Tuesday, February 9, 2016

The Countries With the Highest Taxes in the World

When it comes to the countries with the highest taxes in the world, most people imagine a simple list that can be ordered from highest to lowest. In reality, there are multiple forms of taxation to consider, from the dreaded personal income tax to corporate taxation. As such, while one country may have a surprisingly low income tax, it could still lead the world in terms of corporate taxation. This all makes getting to the bottom of where people pay the highest taxes rarely as simple as it initially may seem. 

Personal Tax Rates

Image courtesy Tax Credits | Flickr
Coming in at number one on the list of countries around the world with the highest personal tax rates is the nation of Aruba. Aruba is an island country governed by the Netherlands that has a hefty tax rate of 58.95 percent on all personal income over $171,149. Although Aruba has the highest income tax rate in the world, its citizens have the lowest average income compared to the other countries with the top 10 highest income taxes. Because the population of Aruba only earns an average of $23,000 annually, wealthier residents are expected to pay more to make up the difference. Offering some financial relief are Aruba's generous tax policies for married couples, who receive a 3 percent tax break. Workers in Aruba can also rest easy knowing that employers cover their Social Security contributions, leaving more of their paychecks in the bank.

Corporate Tax Rates

The United Arab Emirates has the highest corporate tax rate in the world at 55 percent. Out of 163 nations reviewed by the Organization for Economic Cooperation and Development, this figure is much higher than the nation of Chad, which has a corporate tax rate of 40 percent. The United States is another top contender with a corporate tax rate of 39.1 percent. It's worth noting that the United Arab Emirates — which is actually a federation of seven different Emirates — makes up for its high corporate tax rate by not imposing a federal corporate income tax. Instead, most of the emirates impose more forgiving individual tax decrees that vary up to 55 percent. Corporations that produce oil, gas and other natural resources from the area also face harsher tax penalties.

Overall Tax Rates

When it comes to the highest overall tax rates, Italy ranks at the top with a rate of 50.59 percent. While Italian workers are expected to give the government more than half of their paychecks, this high rate applies after Social Security contributions have been paid. Italian tax rates are even higher than they seem at first glance when you consider how little an Italian citizen has to earn in order to qualify for the highest tax rate. Italy's highest tax rates kick in at $125,000, while the United Kingdom's top rate of 45 percent begins at an income level of approximately $250,000. European countries tend to have higher overall tax rates than others around the world, but these rates vary. Each country has its own set of rules governing Social Security contributions, payroll taxes, and other financial exemptions the country's residents may be entitled to.
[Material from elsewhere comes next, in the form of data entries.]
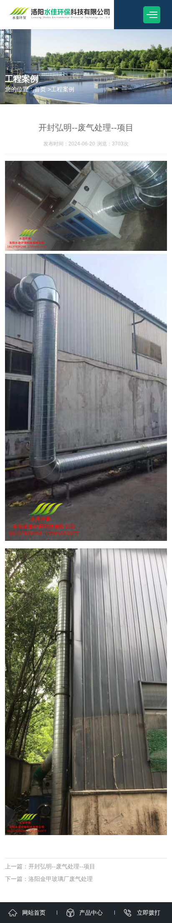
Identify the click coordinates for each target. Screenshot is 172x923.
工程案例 (62, 89)
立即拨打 (148, 912)
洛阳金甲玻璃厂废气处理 (60, 878)
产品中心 (91, 912)
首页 (40, 89)
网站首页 (34, 912)
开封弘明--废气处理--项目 (61, 866)
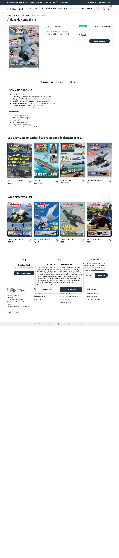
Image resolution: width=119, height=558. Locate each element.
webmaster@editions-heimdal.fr (18, 306)
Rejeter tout (48, 289)
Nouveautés (38, 299)
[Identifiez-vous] (104, 8)
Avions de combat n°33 (15, 239)
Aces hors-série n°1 (67, 180)
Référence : (49, 27)
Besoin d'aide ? (107, 2)
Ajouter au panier (99, 41)
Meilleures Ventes (39, 296)
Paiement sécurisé (66, 299)
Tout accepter (71, 289)
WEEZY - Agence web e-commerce (75, 324)
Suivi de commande (93, 293)
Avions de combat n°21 (68, 239)
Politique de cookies (43, 285)
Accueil (9, 15)
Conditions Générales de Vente (70, 296)
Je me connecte (92, 296)
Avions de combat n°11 (95, 239)
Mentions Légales (66, 293)
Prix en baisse (38, 293)
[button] (98, 8)
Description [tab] (47, 82)
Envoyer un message (24, 273)
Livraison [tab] (62, 82)
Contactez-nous (65, 303)
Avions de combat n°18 (42, 239)
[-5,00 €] (72, 160)
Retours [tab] (74, 82)
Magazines (16, 15)
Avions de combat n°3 (94, 180)
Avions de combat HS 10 (15, 181)
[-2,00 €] (46, 160)
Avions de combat (27, 15)
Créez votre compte (93, 299)
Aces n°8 (37, 180)
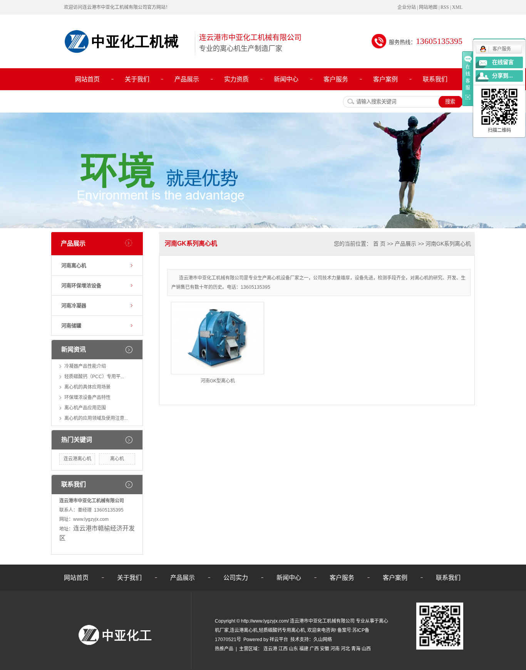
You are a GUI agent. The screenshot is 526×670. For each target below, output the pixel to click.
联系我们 (435, 79)
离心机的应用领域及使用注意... (96, 418)
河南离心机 (73, 265)
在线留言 (503, 62)
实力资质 (236, 79)
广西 (314, 648)
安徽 (324, 648)
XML (457, 7)
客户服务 (335, 79)
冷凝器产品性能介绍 (85, 366)
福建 (303, 648)
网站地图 (428, 7)
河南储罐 (71, 325)
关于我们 (137, 79)
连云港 (270, 648)
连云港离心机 (77, 458)
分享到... (502, 76)
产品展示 (186, 79)
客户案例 (385, 79)
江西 (283, 648)
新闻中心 (286, 79)
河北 (345, 648)
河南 (335, 648)
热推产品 (224, 648)
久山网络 (322, 639)
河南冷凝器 (73, 305)
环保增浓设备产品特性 (87, 397)
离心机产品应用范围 (85, 408)
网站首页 (87, 79)
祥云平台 (279, 639)
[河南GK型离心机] (217, 338)
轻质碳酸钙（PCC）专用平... (94, 376)
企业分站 (406, 7)
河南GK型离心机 (218, 381)
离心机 (117, 458)
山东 (293, 648)
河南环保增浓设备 (81, 285)
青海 (355, 648)
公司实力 (235, 577)
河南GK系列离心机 (448, 244)
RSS (445, 7)
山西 (366, 648)
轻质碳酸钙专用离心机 (282, 630)
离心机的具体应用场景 (87, 387)
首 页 (379, 244)
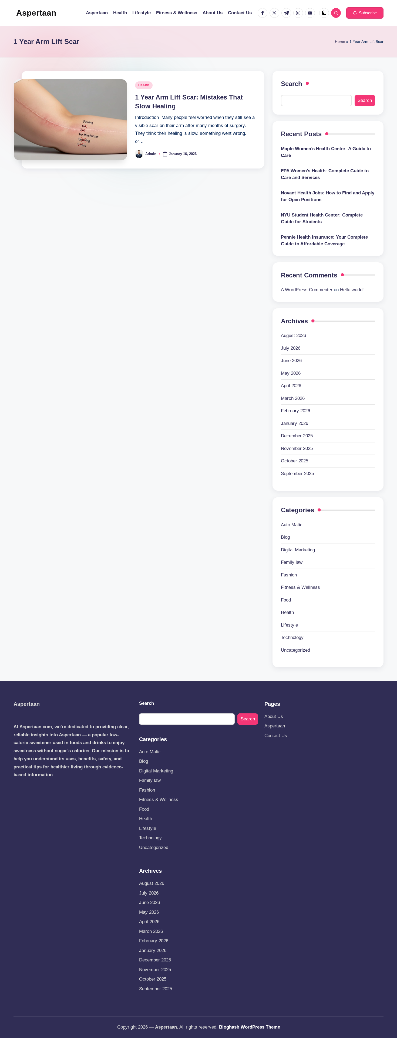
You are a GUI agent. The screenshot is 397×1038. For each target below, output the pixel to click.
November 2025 (297, 448)
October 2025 (294, 460)
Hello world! (352, 289)
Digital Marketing (298, 549)
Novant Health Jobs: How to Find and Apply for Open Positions (327, 196)
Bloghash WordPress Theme (249, 1027)
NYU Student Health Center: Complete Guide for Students (322, 218)
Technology (292, 637)
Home (340, 41)
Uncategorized (295, 650)
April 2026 (291, 385)
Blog (285, 537)
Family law (291, 562)
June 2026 (291, 360)
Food (286, 600)
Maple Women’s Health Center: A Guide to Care (326, 152)
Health (143, 85)
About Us (273, 716)
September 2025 (297, 473)
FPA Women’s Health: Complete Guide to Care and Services (325, 174)
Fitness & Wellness (300, 587)
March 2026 (293, 398)
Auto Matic (291, 524)
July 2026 (290, 348)
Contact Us (275, 735)
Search (291, 83)
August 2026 (293, 335)
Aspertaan (36, 12)
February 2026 (295, 410)
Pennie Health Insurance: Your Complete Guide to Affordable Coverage (324, 241)
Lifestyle (289, 625)
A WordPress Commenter (306, 289)
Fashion (289, 575)
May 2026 (291, 373)
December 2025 (297, 435)
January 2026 (294, 423)
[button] (364, 13)
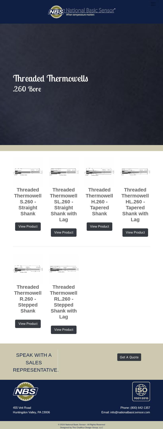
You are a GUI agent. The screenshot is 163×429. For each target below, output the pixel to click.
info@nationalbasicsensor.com (130, 412)
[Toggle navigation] (153, 4)
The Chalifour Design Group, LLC (87, 427)
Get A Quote (129, 357)
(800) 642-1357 (140, 407)
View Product (27, 226)
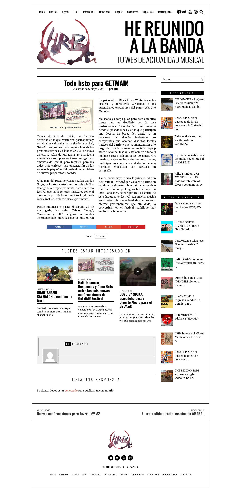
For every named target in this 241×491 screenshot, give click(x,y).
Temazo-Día (95, 474)
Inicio (53, 474)
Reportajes (153, 474)
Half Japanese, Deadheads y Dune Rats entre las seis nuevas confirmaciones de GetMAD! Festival (95, 290)
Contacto (186, 474)
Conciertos (138, 474)
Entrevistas (110, 474)
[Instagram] (196, 12)
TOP (84, 474)
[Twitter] (184, 12)
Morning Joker (169, 474)
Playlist (124, 474)
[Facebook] (179, 12)
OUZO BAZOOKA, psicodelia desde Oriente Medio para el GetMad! (136, 300)
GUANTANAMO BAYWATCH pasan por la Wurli (54, 296)
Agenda (75, 474)
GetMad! (100, 236)
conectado (71, 390)
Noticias (63, 474)
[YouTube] (190, 12)
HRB (116, 88)
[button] (201, 79)
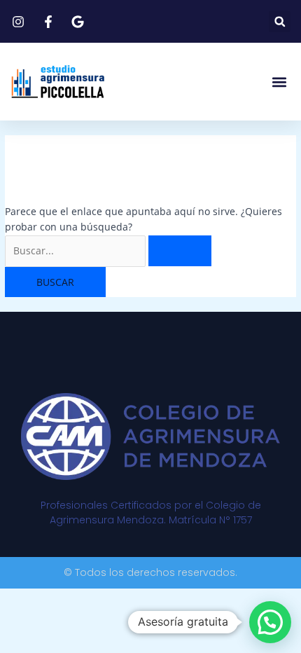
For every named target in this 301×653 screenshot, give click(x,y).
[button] (279, 21)
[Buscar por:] (108, 250)
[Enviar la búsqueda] (179, 250)
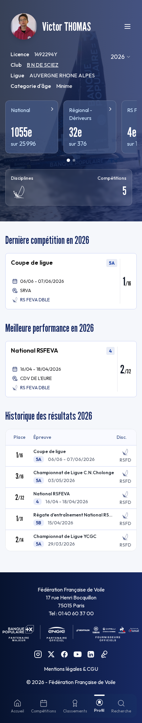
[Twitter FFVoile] (51, 654)
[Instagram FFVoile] (38, 654)
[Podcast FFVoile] (104, 654)
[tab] (68, 160)
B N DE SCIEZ (42, 64)
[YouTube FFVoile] (77, 654)
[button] (71, 281)
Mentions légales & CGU (71, 669)
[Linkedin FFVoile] (91, 654)
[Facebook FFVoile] (64, 654)
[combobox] (121, 56)
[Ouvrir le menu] (127, 26)
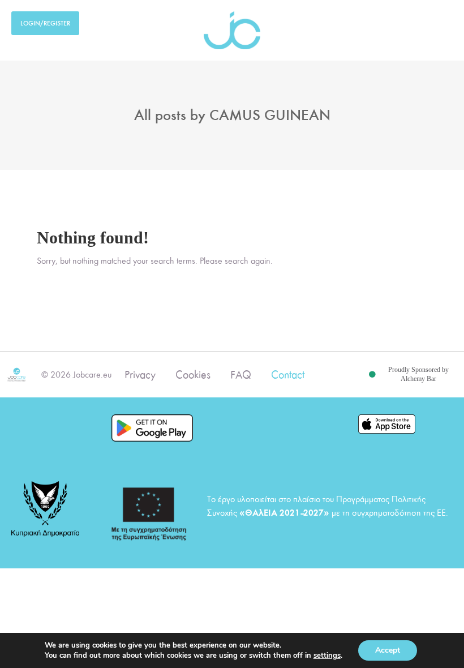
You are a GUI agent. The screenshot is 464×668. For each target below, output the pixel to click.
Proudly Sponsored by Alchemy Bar (418, 374)
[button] (445, 20)
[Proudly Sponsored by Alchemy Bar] (372, 374)
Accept (387, 650)
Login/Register (45, 23)
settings (327, 655)
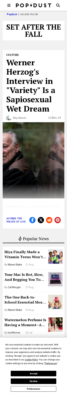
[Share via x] (41, 220)
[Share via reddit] (49, 220)
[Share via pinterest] (57, 220)
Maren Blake (15, 264)
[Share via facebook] (32, 220)
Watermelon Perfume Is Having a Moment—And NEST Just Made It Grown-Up (25, 322)
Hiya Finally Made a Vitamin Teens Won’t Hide (23, 254)
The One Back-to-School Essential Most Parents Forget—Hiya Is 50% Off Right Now (25, 300)
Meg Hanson (19, 117)
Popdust (12, 14)
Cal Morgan (14, 287)
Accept (33, 373)
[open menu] (9, 5)
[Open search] (58, 5)
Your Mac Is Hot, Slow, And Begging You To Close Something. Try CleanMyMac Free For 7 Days (25, 277)
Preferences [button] (51, 363)
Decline (34, 381)
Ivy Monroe (14, 332)
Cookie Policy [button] (31, 359)
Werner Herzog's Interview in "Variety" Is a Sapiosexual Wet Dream (30, 85)
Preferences (33, 389)
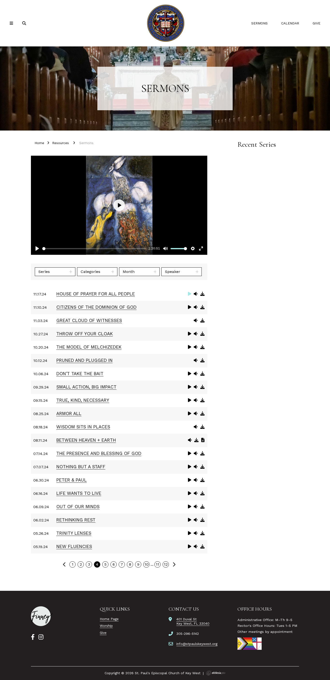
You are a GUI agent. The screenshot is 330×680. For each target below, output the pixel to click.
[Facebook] (33, 637)
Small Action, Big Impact (86, 386)
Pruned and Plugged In (84, 360)
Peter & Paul (71, 480)
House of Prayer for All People (95, 293)
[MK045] (41, 616)
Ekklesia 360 (215, 673)
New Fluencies (74, 546)
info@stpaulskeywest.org (196, 644)
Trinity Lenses (73, 533)
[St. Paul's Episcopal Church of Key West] (165, 23)
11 (157, 564)
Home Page (109, 619)
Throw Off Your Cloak (84, 333)
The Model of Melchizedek (89, 347)
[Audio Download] (202, 293)
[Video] (190, 293)
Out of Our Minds (78, 506)
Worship (106, 626)
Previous (64, 564)
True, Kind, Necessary (82, 400)
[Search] (24, 23)
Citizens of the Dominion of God (96, 307)
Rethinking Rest (75, 519)
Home (39, 143)
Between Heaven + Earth (86, 440)
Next (174, 564)
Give (316, 23)
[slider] (94, 248)
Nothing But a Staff (80, 466)
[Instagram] (40, 637)
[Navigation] (12, 23)
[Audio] (196, 293)
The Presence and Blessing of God (98, 453)
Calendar (290, 23)
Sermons (259, 23)
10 (146, 564)
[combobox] (55, 271)
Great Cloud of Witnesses (89, 320)
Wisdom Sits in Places (83, 426)
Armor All (68, 413)
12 (166, 564)
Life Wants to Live (78, 493)
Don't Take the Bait (79, 373)
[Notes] (203, 440)
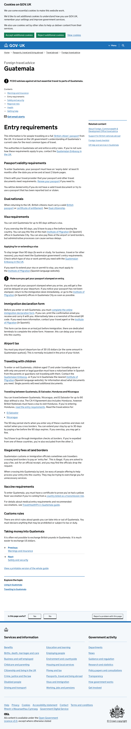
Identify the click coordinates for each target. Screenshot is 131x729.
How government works (101, 681)
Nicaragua (12, 417)
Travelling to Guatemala (15, 589)
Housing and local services (60, 664)
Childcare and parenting (16, 664)
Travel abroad (52, 52)
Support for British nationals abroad (104, 136)
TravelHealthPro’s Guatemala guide (41, 504)
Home (6, 52)
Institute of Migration (58, 231)
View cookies (74, 35)
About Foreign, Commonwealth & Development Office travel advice (103, 130)
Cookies (26, 705)
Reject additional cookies (51, 35)
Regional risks (13, 104)
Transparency (96, 676)
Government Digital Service (54, 708)
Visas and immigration (57, 681)
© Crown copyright (117, 721)
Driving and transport (15, 687)
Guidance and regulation (101, 658)
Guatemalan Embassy (15, 376)
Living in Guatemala (13, 585)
Tax Rates in the United States

While the United States doesn't make the top of any list for the highest tax rates, it ranks highly in each of the prior categories. United States workers in the highest tax bracket take home only 60.56 percent of their earnings, according to New York State Tax. Compared to Aruba, the highest American income tax rate is 39.6 percent. The second highest income tax bracket in the United States is still 35 percent. The United States falls behind Italy, India, the United Kingdom, France, Canada, Japan, and Australia for income tax rates. While the United States ranks third in terms of corporate tax rates — at 39.1 percent — the country is also a world leader in corporate tax deductions. These deductions mean that corporations generally pay less to operate their businesses in the United States than they do in most European nations. United States tax law is also unique in that state taxes play such a large role in what each corporation pays. Some states have corporate tax rates that are generous enough to make up for higher federal tax rates, giving businesses more incentive to keep their operations in the country. Tax laws between states can vary as widely as tax laws between countries. Comparing tax rates around the world requires a broad approach that keeps in mind how different various forms of taxation can be. From income brackets to state policy, the amount individuals and corporations actually pay in each country isn't always the figure seen on paper. Understanding the way these dynamics work with each other goes a long way towards understanding the truth about which nations really have the highest taxes in the world.